The defendant, a railroad corporation, was rebuilding its right of way fence along a field used as a cow pasture which belonged to plaintiff. An employee of defendant had told *676the plaintiff that they were about to rebuild the fence and asked him if he would take his cows out of the pasture and keep them out until the fence was repaired; plaintiff replied that he would take the cows out that night. This he did. A pair of horses belonging to plaintiff were in another pasture, which adjoined the cow pasture. There was a barway between the “ cow pasture ” and the “ horse pasture.” This barway plaintiff closed when he took his cows from the pasture. The horses in some manner got through this barway into the cow pasture and thence upon the railroad tracks where the right of way fence had been taken down. The horses were killed and the recovery is for their value.
In its answer the defendant alleges that the loss sustained by plaintiff was due solely to the negligence and carelessness of the plaintiff, and this is the' only, issue presented on this appeal. No defense based upon contract, waiver or estoppel is pleaded. So far as important here section 52 of the Railroad Law (as amd. by Laws of 1915, chap. 281) reads as follows: “Every railroad corporation * * u shall * * * erect and thereafter maintain fences on the sides of its road of height and strength sufficient to prevent cattle, horses, sheep and hogs from going upon its road from the adjacent lands. * * * So long as such fences * * * are not made, or are not in good repair, the corporation * * * shall be liable for all damages done by their agents or engines or cars to any domestic animals thereon. When made and in good repair, they shall not be liable for any such damages, unless negligently or wilfully done.” This statute is precise and clear in its meaning. Under it the railroad company is made absolutely liable, without regard to negligence on its part or on that of the plaintiff, if its fences are not maintained as the statute requires. (Shepard v. Buffalo, N. T. & E. R. R. Co., 35 N. Y. 641; Whaley v. Erie R. R. Co., 181 id. 448.)

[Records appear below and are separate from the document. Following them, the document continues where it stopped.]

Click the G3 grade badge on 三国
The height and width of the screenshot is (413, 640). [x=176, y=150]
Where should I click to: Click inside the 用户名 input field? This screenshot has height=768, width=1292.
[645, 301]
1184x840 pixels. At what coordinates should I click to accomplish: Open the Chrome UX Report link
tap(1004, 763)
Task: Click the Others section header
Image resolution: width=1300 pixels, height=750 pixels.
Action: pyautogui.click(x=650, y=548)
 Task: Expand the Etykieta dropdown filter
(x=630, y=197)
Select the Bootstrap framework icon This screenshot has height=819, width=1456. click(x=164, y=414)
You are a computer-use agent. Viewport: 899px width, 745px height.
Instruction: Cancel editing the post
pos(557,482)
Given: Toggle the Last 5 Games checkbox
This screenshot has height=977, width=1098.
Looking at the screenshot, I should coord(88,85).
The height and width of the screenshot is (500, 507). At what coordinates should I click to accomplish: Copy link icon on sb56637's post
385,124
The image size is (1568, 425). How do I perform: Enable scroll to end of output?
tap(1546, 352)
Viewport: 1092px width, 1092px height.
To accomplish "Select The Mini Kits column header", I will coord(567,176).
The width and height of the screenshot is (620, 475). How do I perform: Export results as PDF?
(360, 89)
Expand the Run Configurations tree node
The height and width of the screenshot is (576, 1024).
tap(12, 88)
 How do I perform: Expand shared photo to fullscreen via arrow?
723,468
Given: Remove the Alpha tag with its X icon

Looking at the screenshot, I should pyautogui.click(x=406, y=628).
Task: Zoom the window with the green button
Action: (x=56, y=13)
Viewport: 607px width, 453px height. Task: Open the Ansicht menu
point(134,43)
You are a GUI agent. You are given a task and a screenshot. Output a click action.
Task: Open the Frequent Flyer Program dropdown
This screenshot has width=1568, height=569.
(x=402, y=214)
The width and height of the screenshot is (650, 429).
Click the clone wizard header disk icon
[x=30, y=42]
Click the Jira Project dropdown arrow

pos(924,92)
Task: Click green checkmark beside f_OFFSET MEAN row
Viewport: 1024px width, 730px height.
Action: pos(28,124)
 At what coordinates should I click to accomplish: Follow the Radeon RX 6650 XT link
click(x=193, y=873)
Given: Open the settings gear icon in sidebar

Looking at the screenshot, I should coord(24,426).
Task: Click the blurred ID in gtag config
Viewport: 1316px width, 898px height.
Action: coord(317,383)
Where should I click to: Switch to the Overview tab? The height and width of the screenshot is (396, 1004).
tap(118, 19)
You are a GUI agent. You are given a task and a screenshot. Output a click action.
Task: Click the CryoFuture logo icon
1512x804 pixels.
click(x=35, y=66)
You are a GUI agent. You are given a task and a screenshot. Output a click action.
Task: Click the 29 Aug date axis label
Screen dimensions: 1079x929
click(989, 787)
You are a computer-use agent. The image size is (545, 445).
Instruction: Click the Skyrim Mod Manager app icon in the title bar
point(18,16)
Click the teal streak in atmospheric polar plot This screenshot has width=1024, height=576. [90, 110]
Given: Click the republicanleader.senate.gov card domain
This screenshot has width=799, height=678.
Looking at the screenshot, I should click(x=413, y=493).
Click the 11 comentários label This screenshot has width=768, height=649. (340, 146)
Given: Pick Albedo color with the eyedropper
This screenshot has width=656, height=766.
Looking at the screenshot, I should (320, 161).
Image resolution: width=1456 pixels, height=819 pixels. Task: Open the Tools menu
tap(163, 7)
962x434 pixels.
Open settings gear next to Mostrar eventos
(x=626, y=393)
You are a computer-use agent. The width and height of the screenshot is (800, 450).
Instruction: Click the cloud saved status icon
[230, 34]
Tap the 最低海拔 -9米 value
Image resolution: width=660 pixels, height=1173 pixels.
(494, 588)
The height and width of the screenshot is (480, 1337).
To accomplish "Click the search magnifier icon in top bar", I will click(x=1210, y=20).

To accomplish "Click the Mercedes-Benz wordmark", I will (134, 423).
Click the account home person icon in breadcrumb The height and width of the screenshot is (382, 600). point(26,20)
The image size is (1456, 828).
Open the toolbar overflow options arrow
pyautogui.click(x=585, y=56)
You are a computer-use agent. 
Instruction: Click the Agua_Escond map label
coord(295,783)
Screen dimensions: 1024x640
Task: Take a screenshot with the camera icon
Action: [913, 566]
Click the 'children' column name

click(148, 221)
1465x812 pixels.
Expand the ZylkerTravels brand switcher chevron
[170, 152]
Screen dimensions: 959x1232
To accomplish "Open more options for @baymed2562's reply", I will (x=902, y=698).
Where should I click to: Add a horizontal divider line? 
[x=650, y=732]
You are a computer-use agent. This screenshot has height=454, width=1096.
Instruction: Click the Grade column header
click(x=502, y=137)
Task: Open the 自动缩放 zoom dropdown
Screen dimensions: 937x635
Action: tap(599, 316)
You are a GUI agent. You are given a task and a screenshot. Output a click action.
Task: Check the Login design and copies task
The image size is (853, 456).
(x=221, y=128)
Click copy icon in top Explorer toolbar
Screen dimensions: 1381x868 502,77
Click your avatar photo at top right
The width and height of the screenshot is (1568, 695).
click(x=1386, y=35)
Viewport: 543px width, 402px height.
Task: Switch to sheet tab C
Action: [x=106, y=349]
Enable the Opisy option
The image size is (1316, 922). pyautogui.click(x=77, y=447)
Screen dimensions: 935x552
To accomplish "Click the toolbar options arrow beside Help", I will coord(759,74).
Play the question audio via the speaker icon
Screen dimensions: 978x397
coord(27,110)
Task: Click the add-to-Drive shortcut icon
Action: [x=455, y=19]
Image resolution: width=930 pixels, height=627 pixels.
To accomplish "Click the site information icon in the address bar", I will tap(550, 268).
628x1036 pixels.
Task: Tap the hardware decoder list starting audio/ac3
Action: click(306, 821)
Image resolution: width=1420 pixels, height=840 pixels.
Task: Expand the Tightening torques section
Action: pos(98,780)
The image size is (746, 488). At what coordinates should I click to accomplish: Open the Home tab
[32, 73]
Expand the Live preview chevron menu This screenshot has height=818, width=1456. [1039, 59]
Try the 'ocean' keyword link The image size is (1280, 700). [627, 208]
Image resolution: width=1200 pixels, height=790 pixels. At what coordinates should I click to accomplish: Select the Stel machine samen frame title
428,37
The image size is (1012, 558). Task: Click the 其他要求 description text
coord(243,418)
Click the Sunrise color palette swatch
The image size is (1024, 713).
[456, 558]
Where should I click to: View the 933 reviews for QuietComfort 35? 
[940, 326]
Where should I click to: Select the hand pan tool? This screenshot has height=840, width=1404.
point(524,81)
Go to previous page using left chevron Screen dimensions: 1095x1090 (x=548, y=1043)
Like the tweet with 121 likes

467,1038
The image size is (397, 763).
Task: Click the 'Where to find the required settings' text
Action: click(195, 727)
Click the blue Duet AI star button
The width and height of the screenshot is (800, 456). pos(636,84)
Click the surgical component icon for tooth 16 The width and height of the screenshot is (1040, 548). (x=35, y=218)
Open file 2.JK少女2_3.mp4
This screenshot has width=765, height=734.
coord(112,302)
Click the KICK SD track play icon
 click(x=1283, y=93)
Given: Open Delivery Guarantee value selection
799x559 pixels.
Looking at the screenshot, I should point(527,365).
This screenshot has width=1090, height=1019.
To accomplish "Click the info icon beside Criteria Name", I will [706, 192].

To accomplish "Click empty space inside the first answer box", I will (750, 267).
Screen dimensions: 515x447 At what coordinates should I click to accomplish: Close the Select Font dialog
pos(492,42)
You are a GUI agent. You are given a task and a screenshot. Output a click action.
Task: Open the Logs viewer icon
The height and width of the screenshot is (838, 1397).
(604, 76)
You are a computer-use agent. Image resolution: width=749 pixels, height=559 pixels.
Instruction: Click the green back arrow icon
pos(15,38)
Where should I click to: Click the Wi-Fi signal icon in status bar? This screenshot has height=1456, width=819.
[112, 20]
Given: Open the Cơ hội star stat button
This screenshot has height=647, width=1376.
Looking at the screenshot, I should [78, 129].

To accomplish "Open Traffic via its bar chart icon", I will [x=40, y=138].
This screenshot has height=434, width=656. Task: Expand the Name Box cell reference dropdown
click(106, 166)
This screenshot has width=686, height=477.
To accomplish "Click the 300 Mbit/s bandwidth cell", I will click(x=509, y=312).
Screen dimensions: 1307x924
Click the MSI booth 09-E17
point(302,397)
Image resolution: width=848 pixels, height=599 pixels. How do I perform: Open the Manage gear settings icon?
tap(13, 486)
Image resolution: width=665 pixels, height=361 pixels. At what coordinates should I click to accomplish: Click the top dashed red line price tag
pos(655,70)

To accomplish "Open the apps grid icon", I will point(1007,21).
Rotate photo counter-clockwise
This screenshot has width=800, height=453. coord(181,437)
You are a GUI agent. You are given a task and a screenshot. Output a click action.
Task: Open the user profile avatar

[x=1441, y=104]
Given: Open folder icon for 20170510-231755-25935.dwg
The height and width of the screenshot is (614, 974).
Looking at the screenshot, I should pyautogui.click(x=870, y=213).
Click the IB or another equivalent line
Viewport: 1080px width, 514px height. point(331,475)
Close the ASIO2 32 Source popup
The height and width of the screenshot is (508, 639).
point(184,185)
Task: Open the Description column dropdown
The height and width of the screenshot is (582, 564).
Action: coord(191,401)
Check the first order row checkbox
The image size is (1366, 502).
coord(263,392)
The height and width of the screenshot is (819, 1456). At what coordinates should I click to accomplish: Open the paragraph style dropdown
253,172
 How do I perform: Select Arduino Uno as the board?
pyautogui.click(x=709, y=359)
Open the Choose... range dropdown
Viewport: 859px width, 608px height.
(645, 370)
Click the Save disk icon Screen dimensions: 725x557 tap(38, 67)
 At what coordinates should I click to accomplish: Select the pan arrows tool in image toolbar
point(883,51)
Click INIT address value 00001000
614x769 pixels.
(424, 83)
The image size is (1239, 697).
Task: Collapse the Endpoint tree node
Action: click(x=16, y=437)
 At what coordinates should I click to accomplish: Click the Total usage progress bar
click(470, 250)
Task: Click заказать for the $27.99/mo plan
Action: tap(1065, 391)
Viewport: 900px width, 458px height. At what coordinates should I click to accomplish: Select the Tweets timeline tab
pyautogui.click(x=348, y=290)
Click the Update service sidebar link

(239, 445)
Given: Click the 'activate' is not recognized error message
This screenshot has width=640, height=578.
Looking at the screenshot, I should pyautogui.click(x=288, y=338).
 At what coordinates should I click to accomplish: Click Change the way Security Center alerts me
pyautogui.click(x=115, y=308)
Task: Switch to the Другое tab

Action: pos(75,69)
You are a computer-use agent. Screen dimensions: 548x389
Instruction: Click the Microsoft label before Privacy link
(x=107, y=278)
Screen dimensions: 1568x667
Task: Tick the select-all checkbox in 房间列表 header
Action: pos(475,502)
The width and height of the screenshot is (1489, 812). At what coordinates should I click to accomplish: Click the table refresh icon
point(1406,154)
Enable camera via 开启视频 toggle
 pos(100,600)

It cannot be urged that plaintiff intentionally put his horses in jeopardy. He in good faith kept his promise made to the employee of the defendant; he kept his cattle from the cow pasture and he turned his horses, not into the cow pasture, but into the adjacent horse pasture, which was completely fenced. There was no negligence in so doing, and no other negligence is suggested.
The judgment and order should be affirmed, with costs.
Cochrane, P. J., McCann, Davis and Whttmyer, JJ., concur.
Judgment and order affirmed, with costs.